Bergstrom hailed Thursday’s announcement as a victory for the Volcan Mountain Preserve Foundation, the group of Julian residents and environmentalists who had hoped to buy about 20,000 acres on Volcan Mountain for a permanent wilderness area.

But proceeds from bake sales, a country-bluegrass music festival, the sale of Volcan Mountain T-shirts and donations from well-wishers fell far short of the price for even that small chunk of the massive mountain.

Then, county officials stepped in, armed with funds from Proposition 70, the $770-million park bond issue approved by state voters last June.

Nancy Nieto of the county Department of Parks and Recreation said that acquisition is still months away.

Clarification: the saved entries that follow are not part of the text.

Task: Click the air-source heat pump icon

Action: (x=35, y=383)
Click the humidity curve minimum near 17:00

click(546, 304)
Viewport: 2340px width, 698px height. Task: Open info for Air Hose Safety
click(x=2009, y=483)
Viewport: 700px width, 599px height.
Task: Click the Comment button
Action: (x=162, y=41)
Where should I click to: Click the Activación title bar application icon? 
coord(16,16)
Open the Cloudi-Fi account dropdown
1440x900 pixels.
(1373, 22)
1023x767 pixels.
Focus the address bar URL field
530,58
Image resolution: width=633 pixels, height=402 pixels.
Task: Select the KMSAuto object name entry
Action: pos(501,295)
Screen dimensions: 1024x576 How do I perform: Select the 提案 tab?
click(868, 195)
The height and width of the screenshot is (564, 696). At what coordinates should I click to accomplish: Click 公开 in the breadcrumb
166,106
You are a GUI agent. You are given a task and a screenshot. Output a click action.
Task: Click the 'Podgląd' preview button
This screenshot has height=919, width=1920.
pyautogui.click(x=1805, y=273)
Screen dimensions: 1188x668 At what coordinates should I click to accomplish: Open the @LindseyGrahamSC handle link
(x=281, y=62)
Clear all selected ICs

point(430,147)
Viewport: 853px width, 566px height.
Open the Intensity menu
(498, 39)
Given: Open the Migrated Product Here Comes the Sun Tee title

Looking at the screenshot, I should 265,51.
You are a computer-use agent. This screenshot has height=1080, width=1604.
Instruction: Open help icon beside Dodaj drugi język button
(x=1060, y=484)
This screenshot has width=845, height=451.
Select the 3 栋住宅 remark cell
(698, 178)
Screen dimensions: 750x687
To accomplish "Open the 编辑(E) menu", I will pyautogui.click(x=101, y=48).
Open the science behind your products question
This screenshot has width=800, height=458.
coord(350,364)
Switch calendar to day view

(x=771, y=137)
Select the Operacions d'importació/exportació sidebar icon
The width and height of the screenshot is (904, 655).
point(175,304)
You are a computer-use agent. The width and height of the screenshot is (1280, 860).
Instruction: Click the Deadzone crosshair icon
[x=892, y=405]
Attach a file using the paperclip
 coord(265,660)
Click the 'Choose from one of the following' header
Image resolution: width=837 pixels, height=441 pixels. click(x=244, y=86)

But, barring some unforeseen snafu, the First Fruit property should become a county park by year’s end, she said.

The department has $537,000 from the state bond funds and is authorized by the Board of Supervisors to seek an additional $38,000 to meet the seller’s price of $575,000.

Diane Barlow Coombs, aide to county Supervisor George Bailey, said that, without the state bond funds, Volcan Mountain would have soon been scarred by development and a half dozen other sites--including the San Dieguito River Valley, Tijuana River Valley, McGinty Mountain (south of Singing Hills Golf Course)--would have had little chance of remaining in their natural states.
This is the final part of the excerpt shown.